Stored items
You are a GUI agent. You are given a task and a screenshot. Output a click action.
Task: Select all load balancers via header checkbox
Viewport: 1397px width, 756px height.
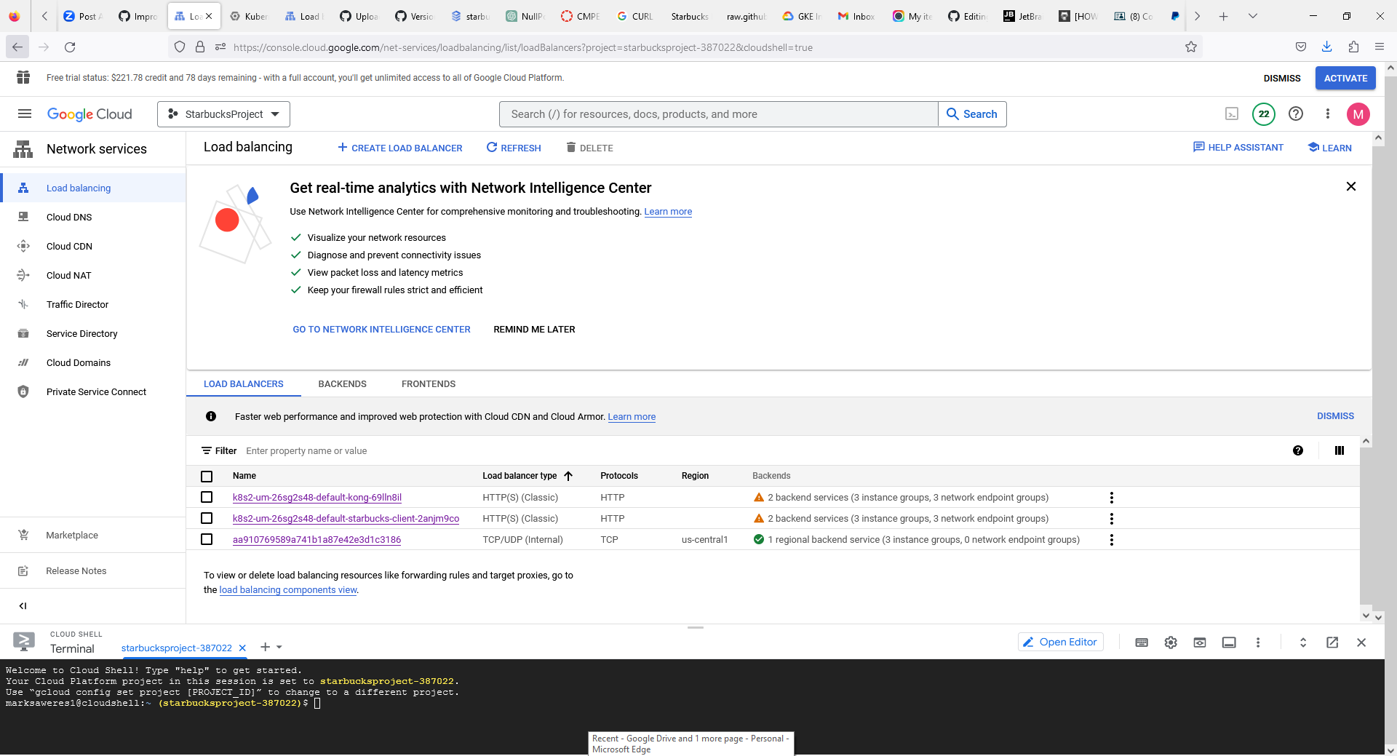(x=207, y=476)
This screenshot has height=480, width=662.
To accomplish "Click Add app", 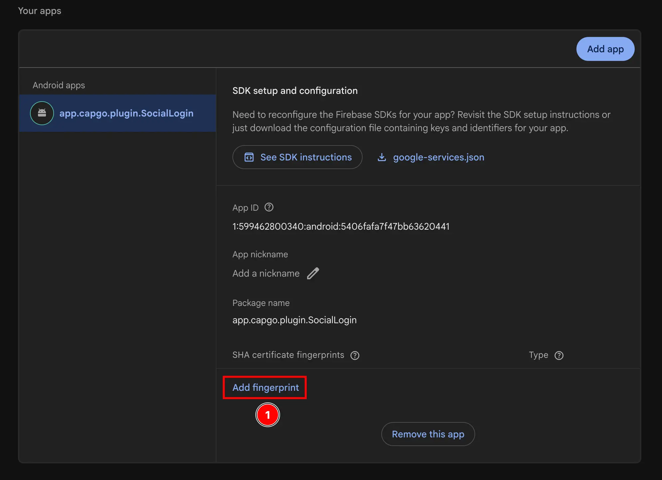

» **Task requirements**:
The lines from the one holding "Task: Select all" through the end of the entries are to be transcribed exactly, both ends included, with the pictures left out.

» **Solution for this task**:
Task: Select all load balancers via header checkbox
Viewport: 1397px width, 756px height.
(x=207, y=476)
This screenshot has height=480, width=662.
To accomplish "Click Add app", 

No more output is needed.